Task statement ::
Look through the material below and show every line with the word "agent".

Material shown ::

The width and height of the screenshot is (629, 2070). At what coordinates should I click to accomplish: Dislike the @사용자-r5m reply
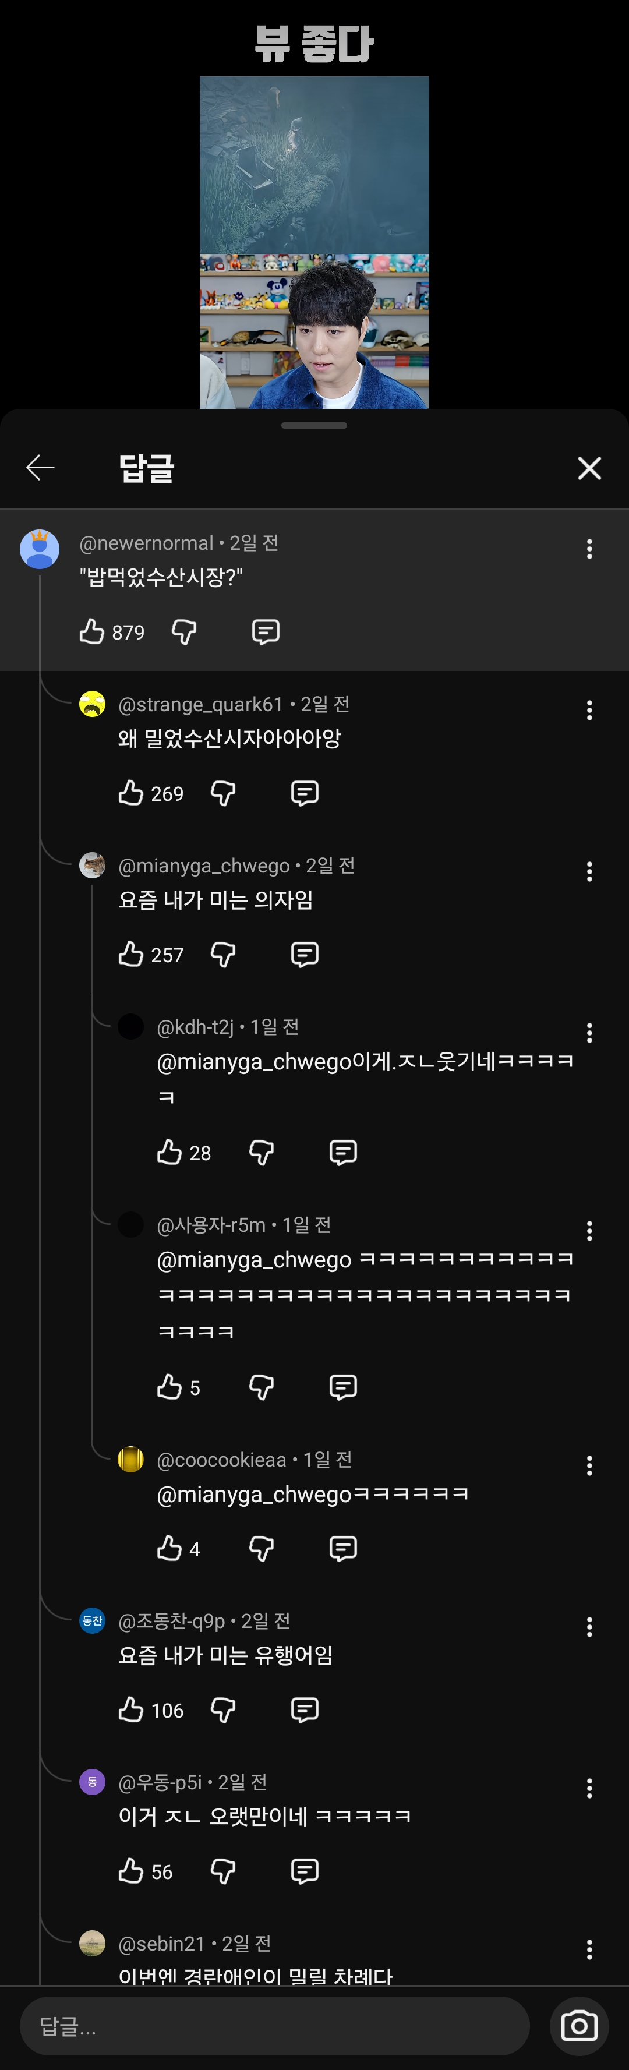(261, 1387)
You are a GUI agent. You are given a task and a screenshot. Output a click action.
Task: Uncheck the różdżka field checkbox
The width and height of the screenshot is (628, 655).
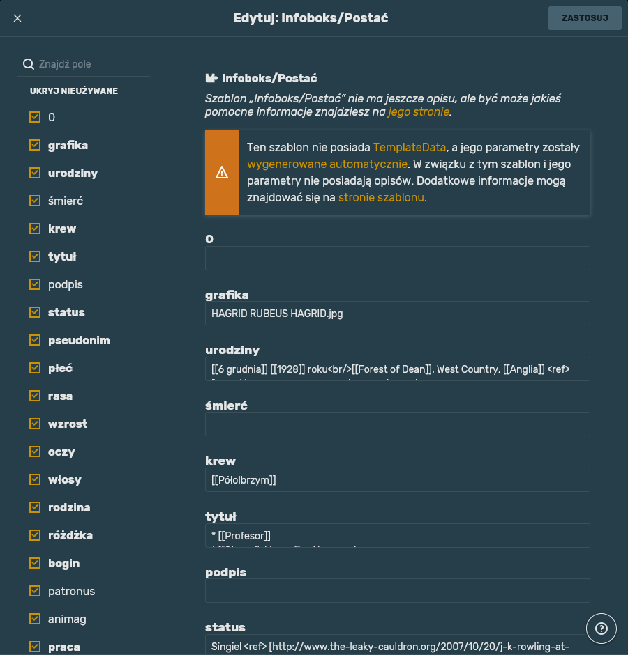[x=35, y=535]
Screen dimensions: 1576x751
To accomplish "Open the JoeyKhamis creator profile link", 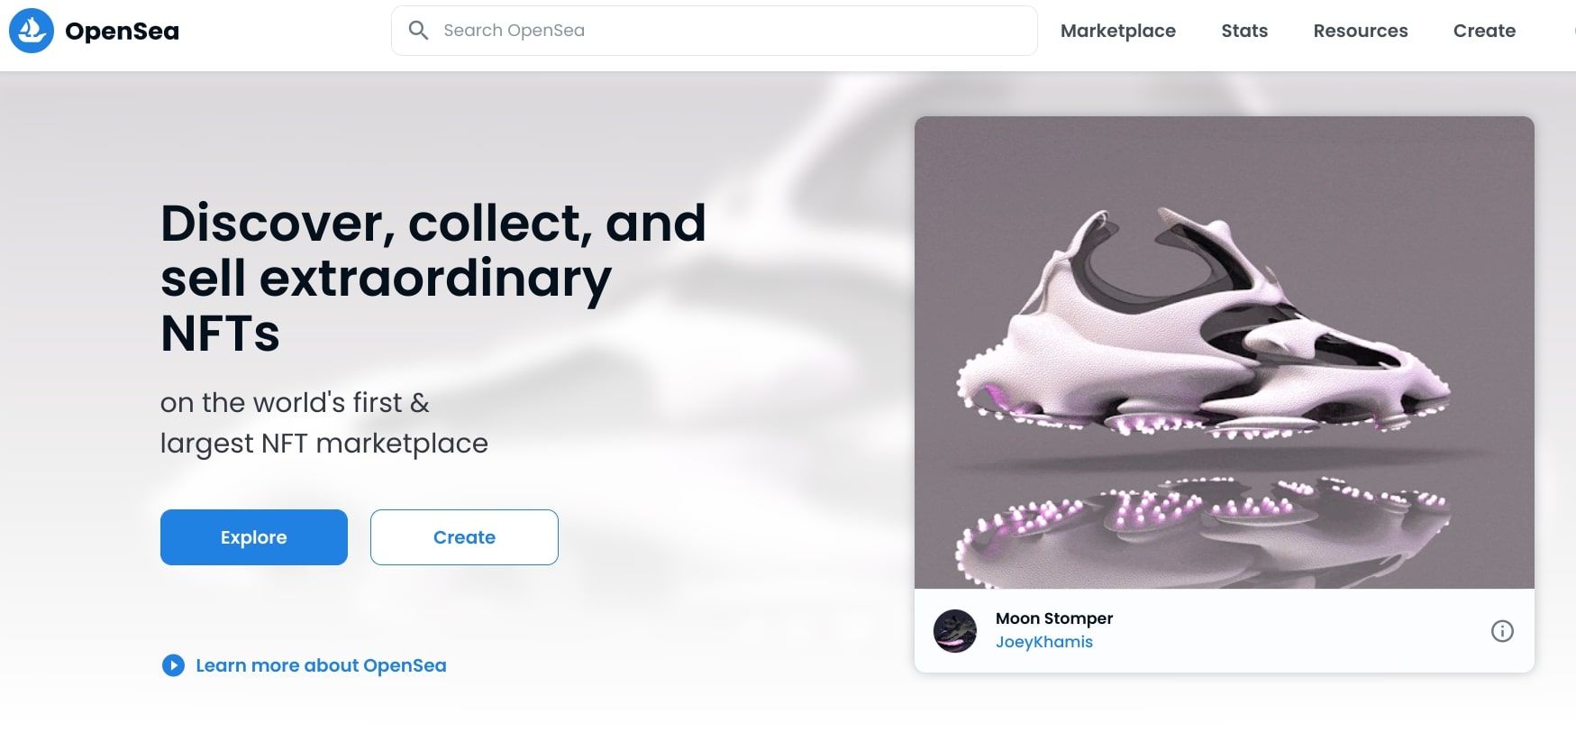I will click(x=1043, y=642).
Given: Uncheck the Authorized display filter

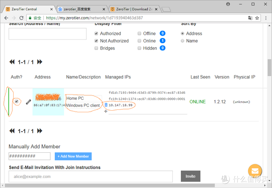Looking at the screenshot, I should coord(96,33).
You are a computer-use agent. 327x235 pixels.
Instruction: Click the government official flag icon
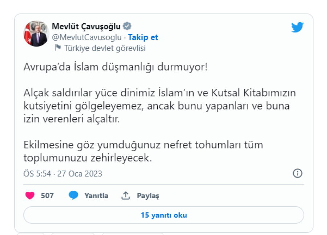pos(57,48)
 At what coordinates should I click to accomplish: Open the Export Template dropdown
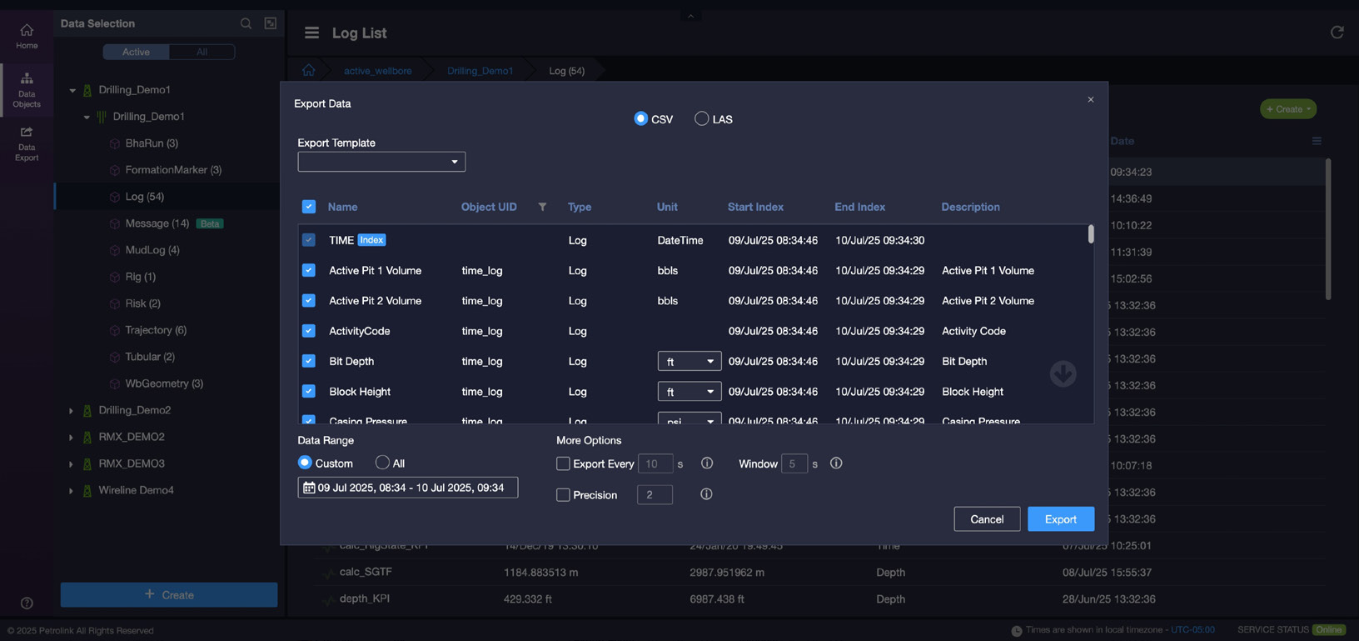click(381, 162)
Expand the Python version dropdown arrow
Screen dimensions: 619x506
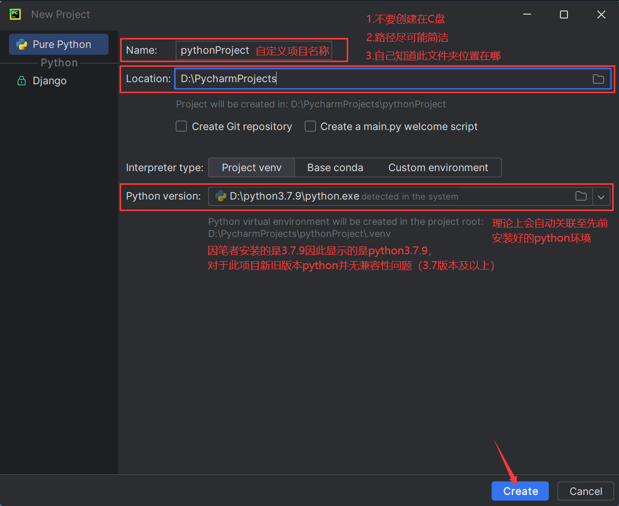point(601,196)
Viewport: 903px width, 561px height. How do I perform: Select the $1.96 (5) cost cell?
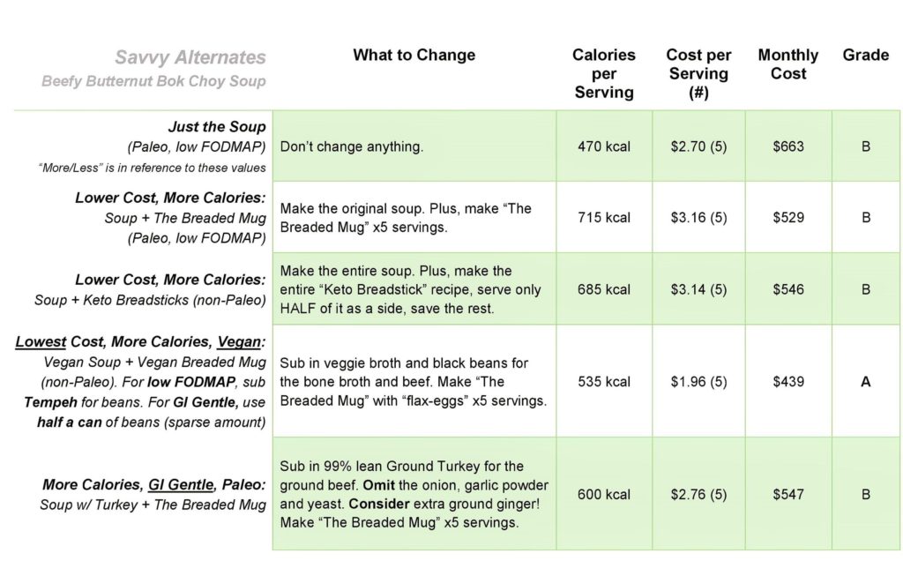click(x=698, y=381)
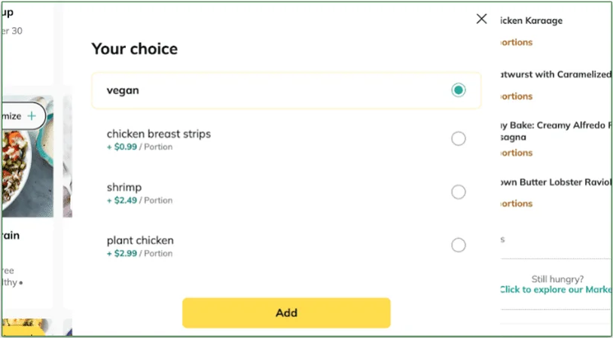Open portions under Chicken Karaage
The image size is (613, 338).
point(517,42)
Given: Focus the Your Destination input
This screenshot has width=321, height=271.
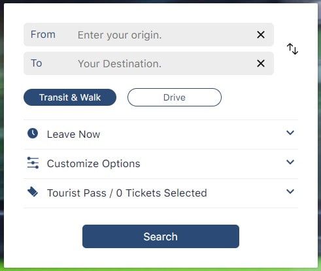Looking at the screenshot, I should click(163, 63).
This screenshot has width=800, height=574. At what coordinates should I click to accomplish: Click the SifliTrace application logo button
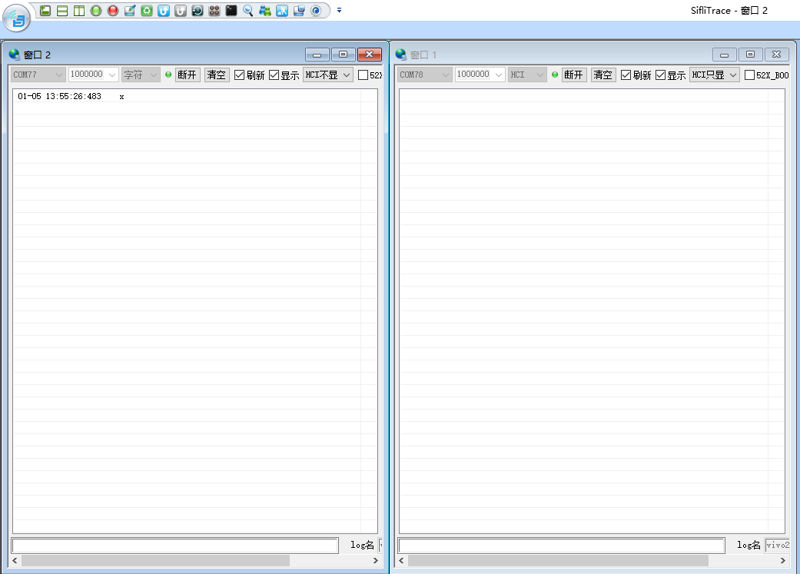(x=18, y=18)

Reply ::
You are a GUI agent. You are given a task and a screenshot. Output a click action.
You are a computer-use agent. 327x235 pixels.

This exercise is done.